BEGIN Record set
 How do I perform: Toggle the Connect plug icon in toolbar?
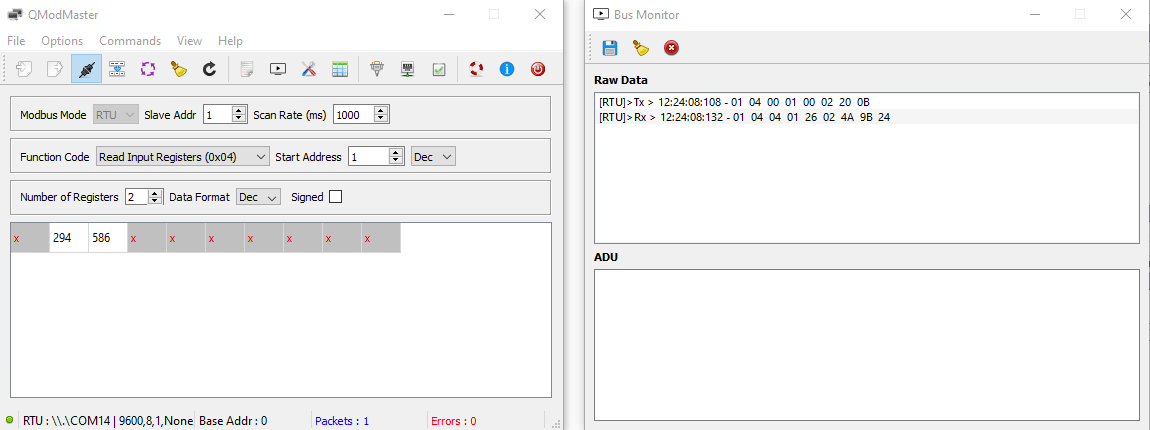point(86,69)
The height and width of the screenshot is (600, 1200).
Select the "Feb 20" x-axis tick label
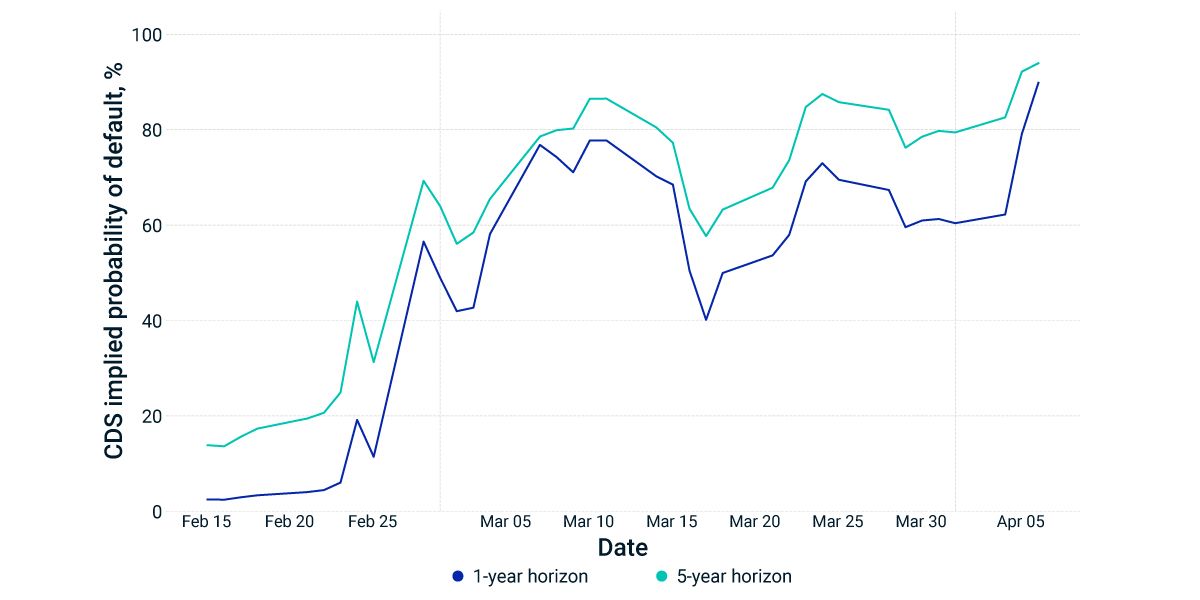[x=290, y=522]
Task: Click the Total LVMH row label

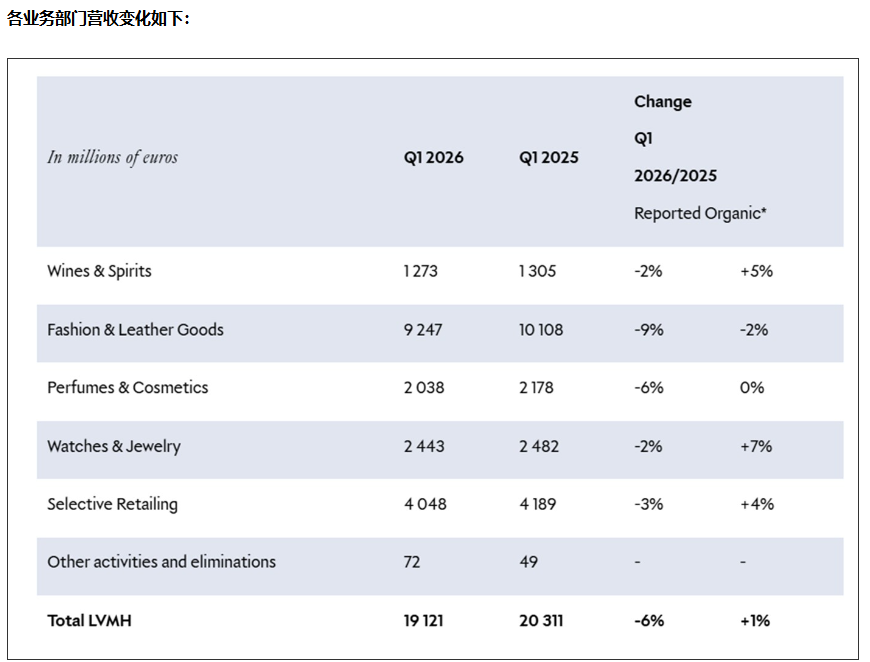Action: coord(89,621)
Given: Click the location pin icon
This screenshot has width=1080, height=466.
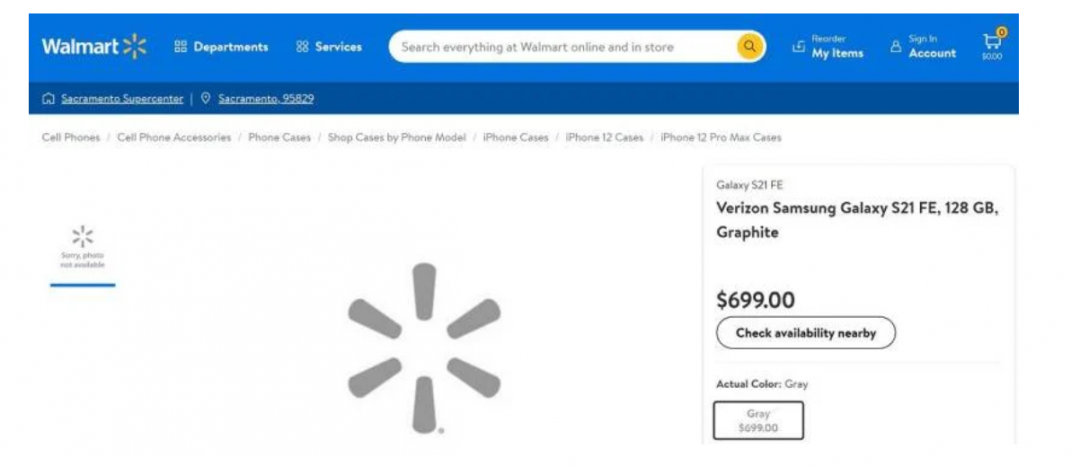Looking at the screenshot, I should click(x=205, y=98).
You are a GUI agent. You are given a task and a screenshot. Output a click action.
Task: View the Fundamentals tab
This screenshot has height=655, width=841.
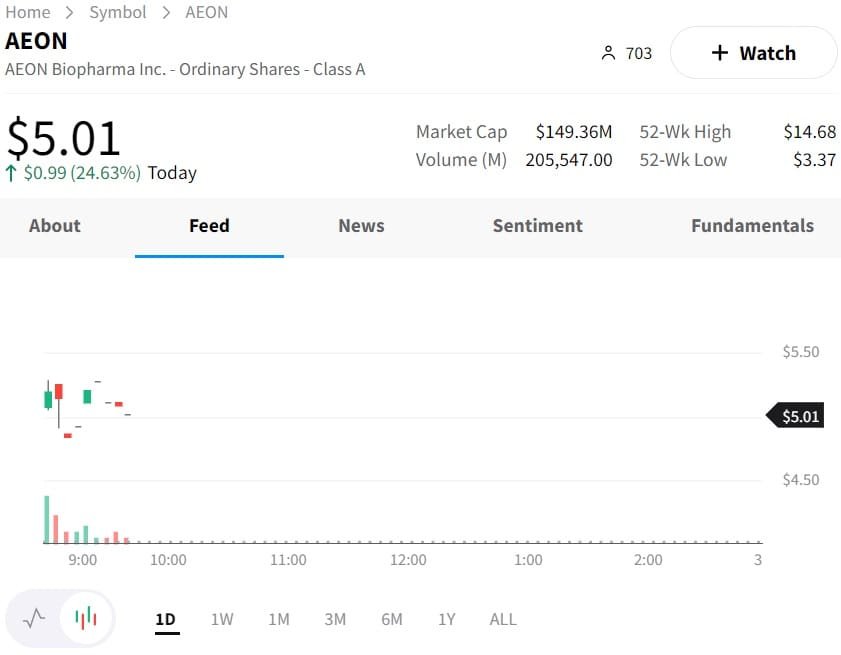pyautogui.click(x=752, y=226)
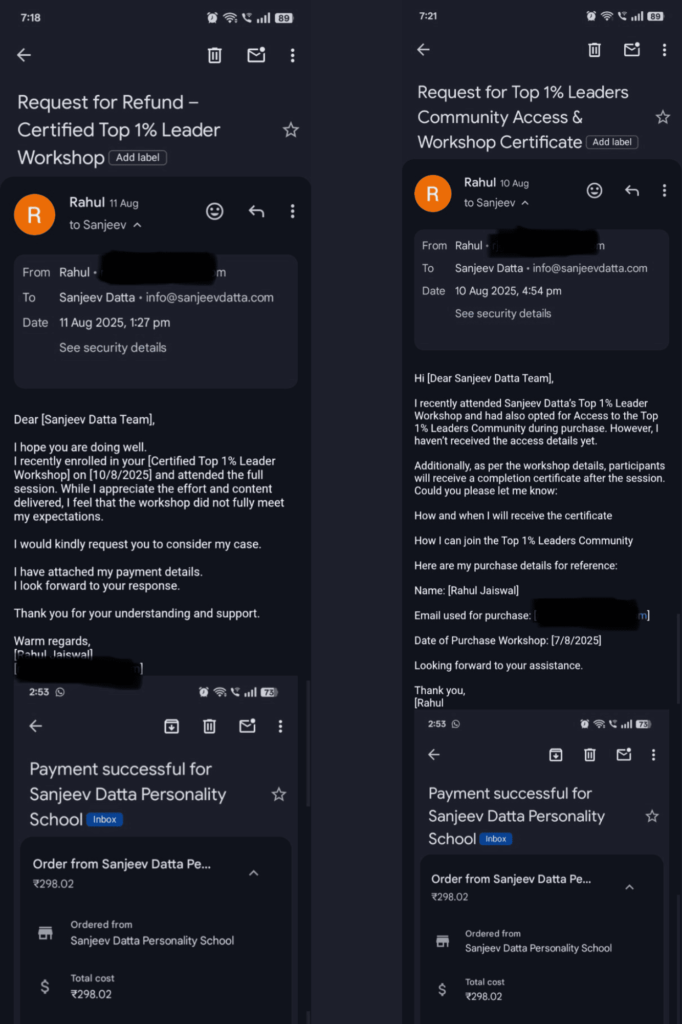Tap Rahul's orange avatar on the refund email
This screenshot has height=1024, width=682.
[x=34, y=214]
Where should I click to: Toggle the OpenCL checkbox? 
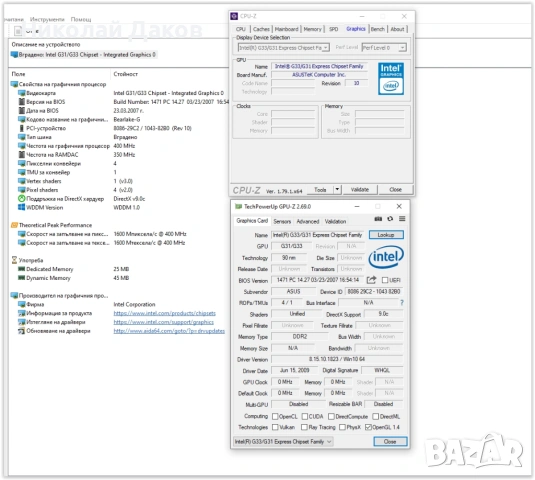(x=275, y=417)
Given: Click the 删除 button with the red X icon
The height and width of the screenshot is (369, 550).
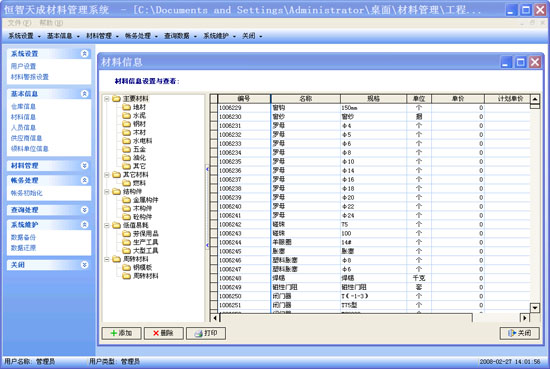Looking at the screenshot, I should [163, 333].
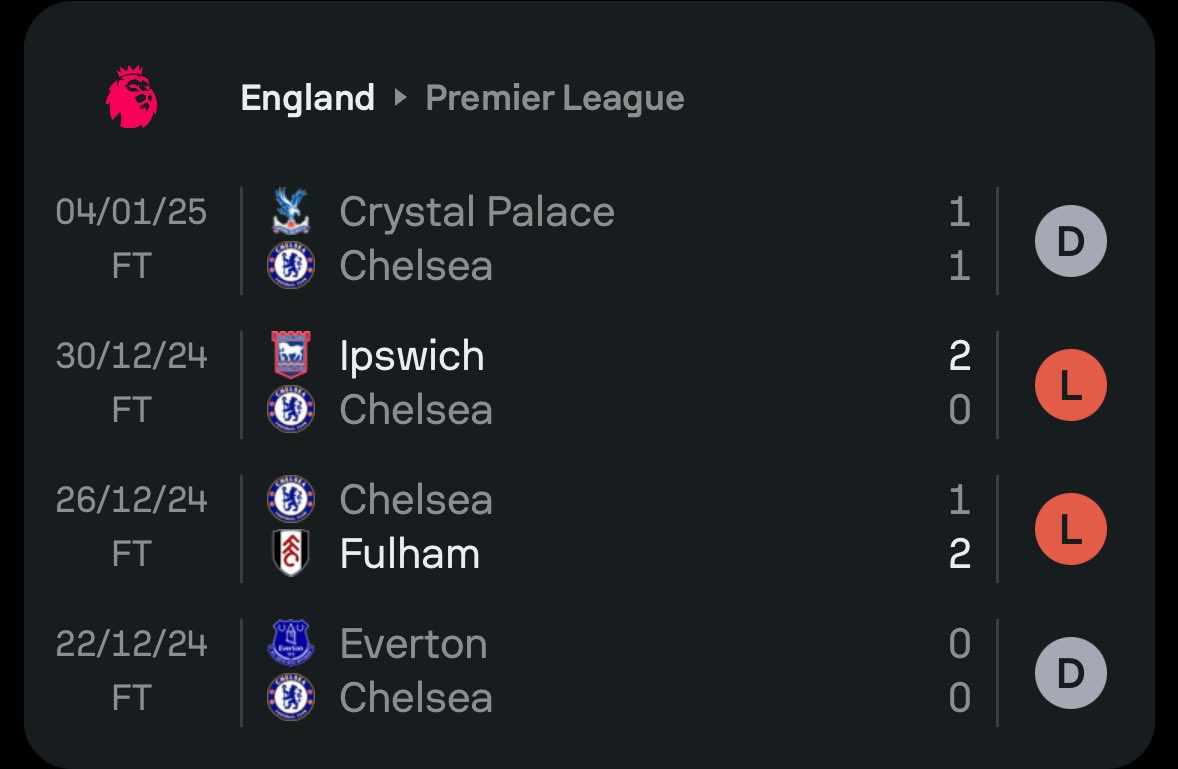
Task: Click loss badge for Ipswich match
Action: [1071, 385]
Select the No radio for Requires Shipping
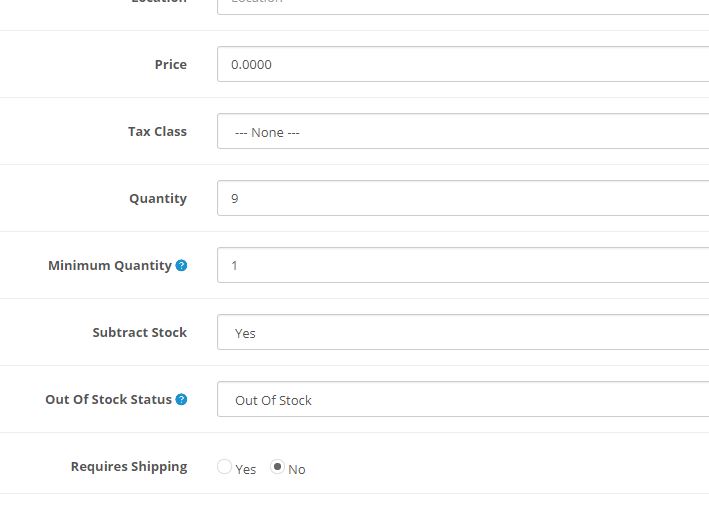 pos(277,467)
END Record set
◆ What the task asks
Please print every record exactly as written, without the pictures.

◆ Solution to this exercise
 How do I perform: Toggle the Connect plug icon in toolbar?
point(86,69)
The height and width of the screenshot is (600, 1200).
Select the "Feb 20" x-axis tick label
[x=290, y=522]
Task: Click the Total LVMH row label

Action: coord(89,621)
Given: Click the location pin icon
This screenshot has width=1080, height=466.
Looking at the screenshot, I should click(x=205, y=98).
You are a GUI agent. You are given a task and a screenshot. Output a click action.
Task: View the Fundamentals tab
This screenshot has height=655, width=841.
pyautogui.click(x=752, y=226)
Tap Rahul's orange avatar on the refund email
This screenshot has height=1024, width=682.
[x=34, y=214]
Where should I click to: Toggle the OpenCL checkbox? 
(x=275, y=417)
Given: Click the 删除 button with the red X icon
The height and width of the screenshot is (369, 550).
Looking at the screenshot, I should [163, 333].
Task: Click loss badge for Ipswich match
Action: [1071, 385]
Select the No radio for Requires Shipping
 pos(277,467)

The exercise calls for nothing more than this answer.